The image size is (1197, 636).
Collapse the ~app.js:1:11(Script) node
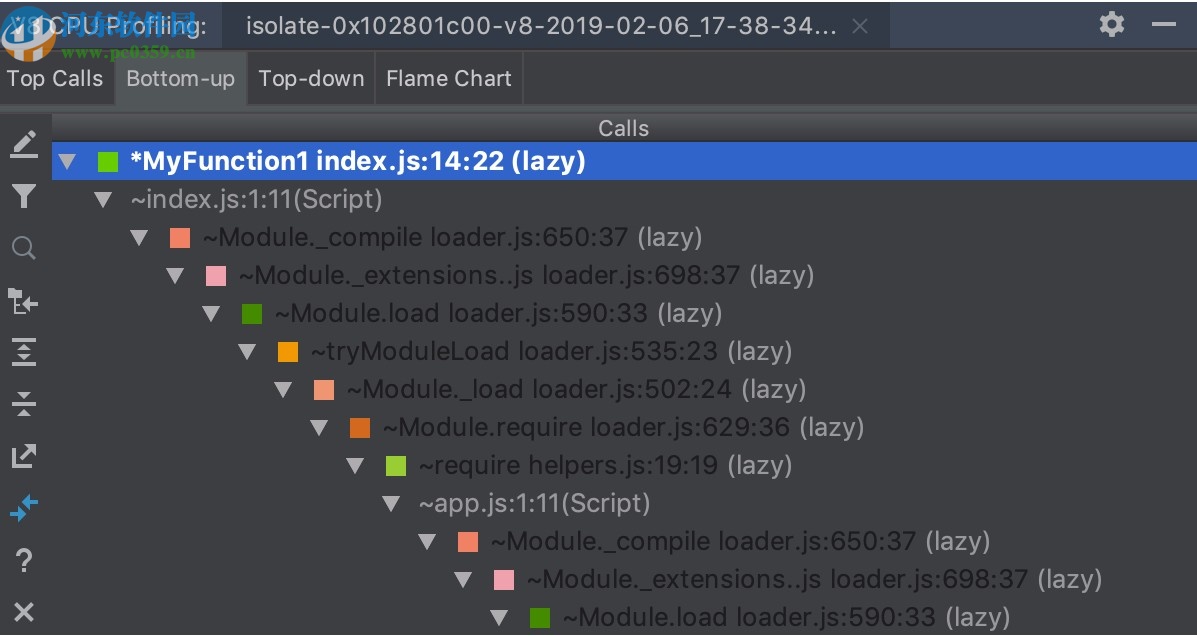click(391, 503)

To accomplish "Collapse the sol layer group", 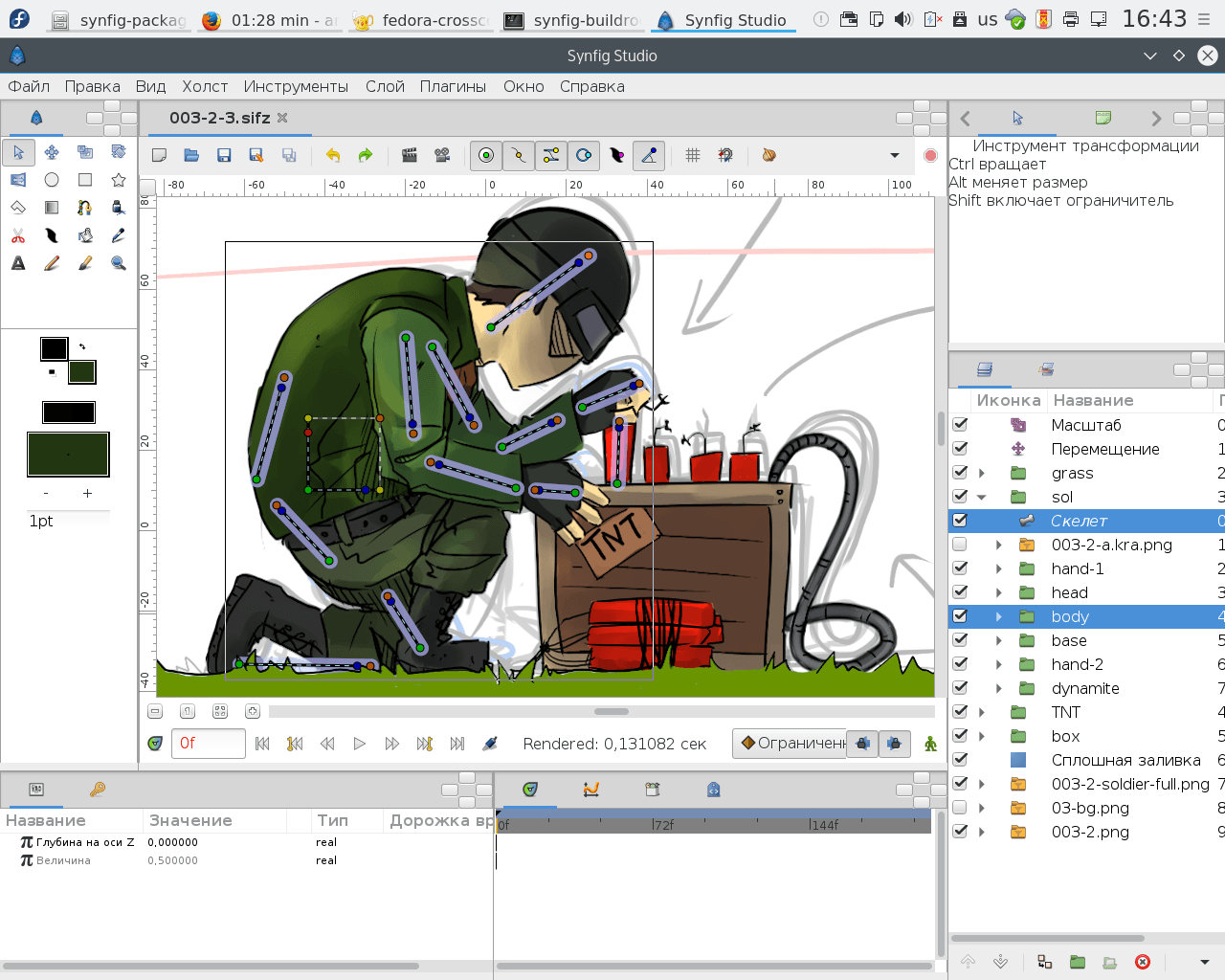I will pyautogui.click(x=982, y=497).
:::::
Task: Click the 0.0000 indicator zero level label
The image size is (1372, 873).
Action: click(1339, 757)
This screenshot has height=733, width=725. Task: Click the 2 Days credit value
:::::
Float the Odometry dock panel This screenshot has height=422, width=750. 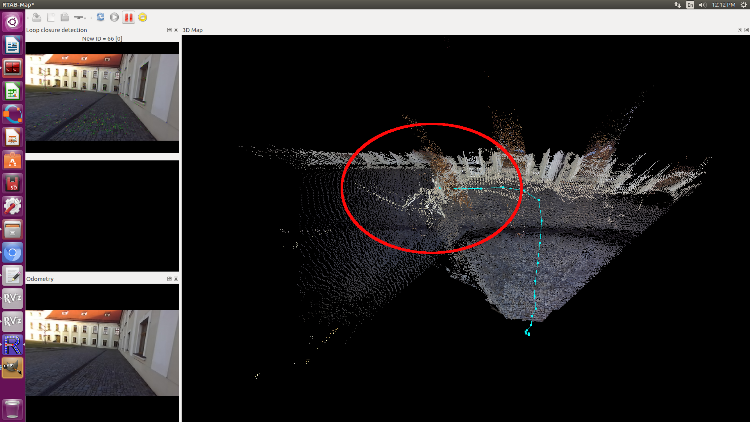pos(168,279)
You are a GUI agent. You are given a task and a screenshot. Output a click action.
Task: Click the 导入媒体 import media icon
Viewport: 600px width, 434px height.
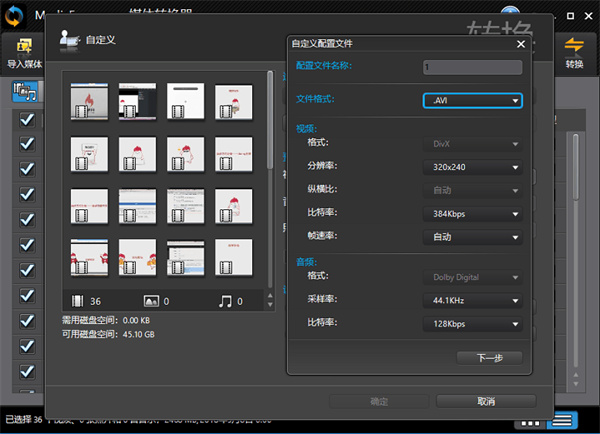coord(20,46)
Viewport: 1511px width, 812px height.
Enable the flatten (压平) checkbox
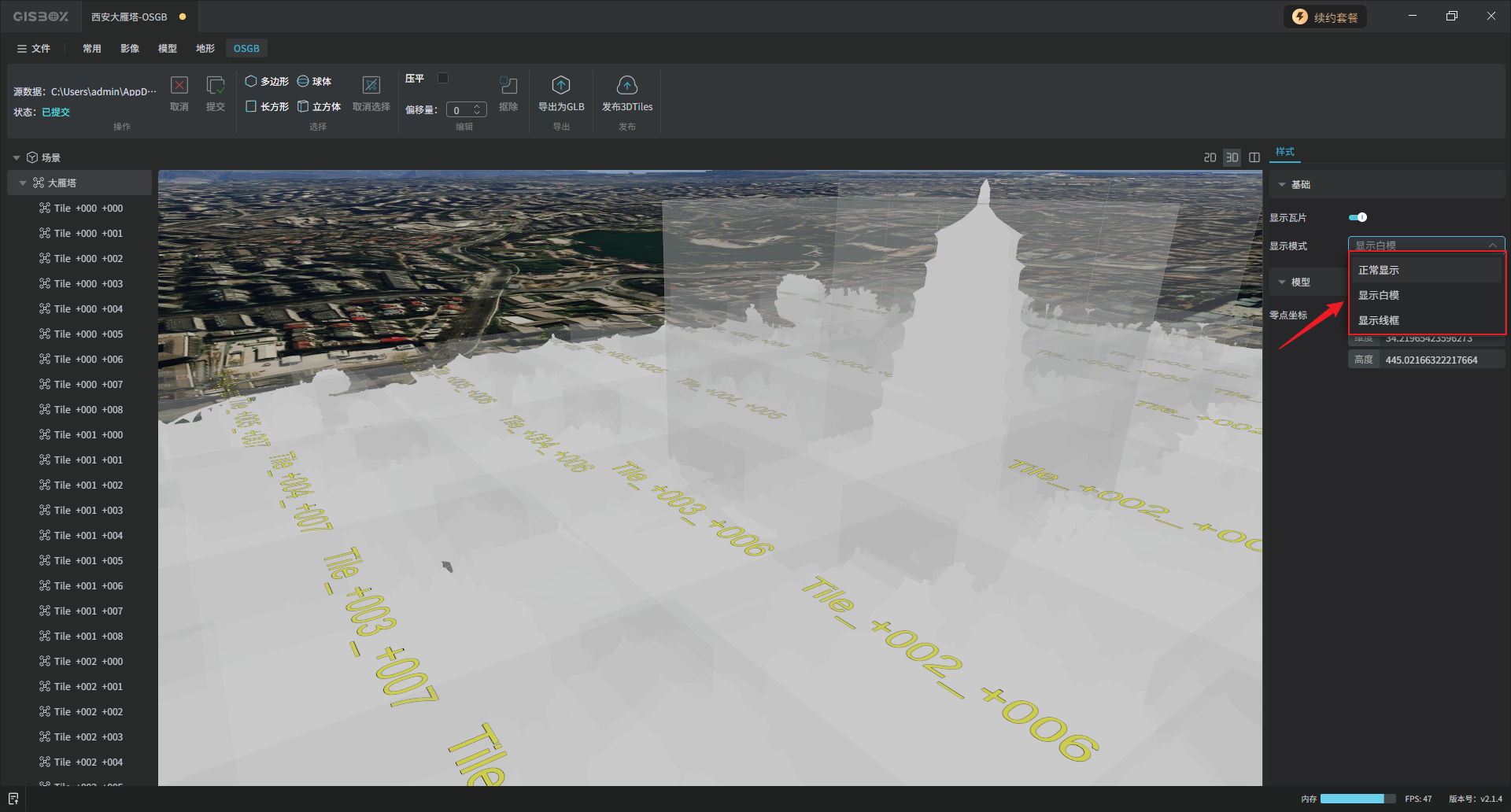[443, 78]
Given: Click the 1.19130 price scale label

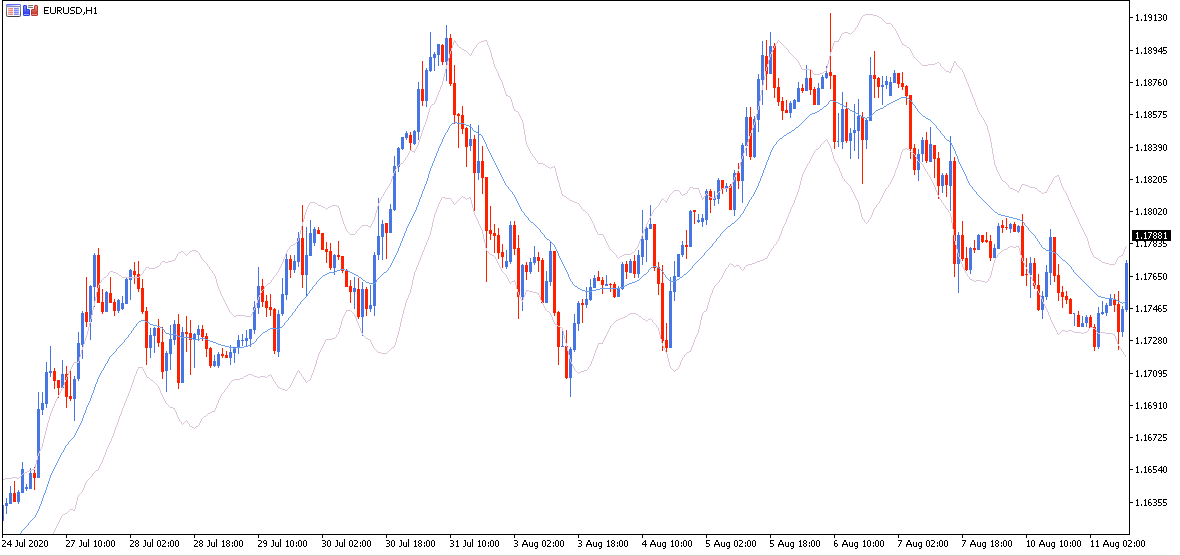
:::::
- **WHAT IS REQUIRED**
Using only the listing above, restate exactly the lines from the line containing "Task: Click the 0.0000" through the line containing "This screenshot has height=733, width=725.", both included.

- **OUTPUT OF THE TASK**
Task: Click the 0.0000 indicator zero level label
The image size is (1372, 873).
Action: click(1339, 757)
This screenshot has height=733, width=725. Task: Click the 2 Days credit value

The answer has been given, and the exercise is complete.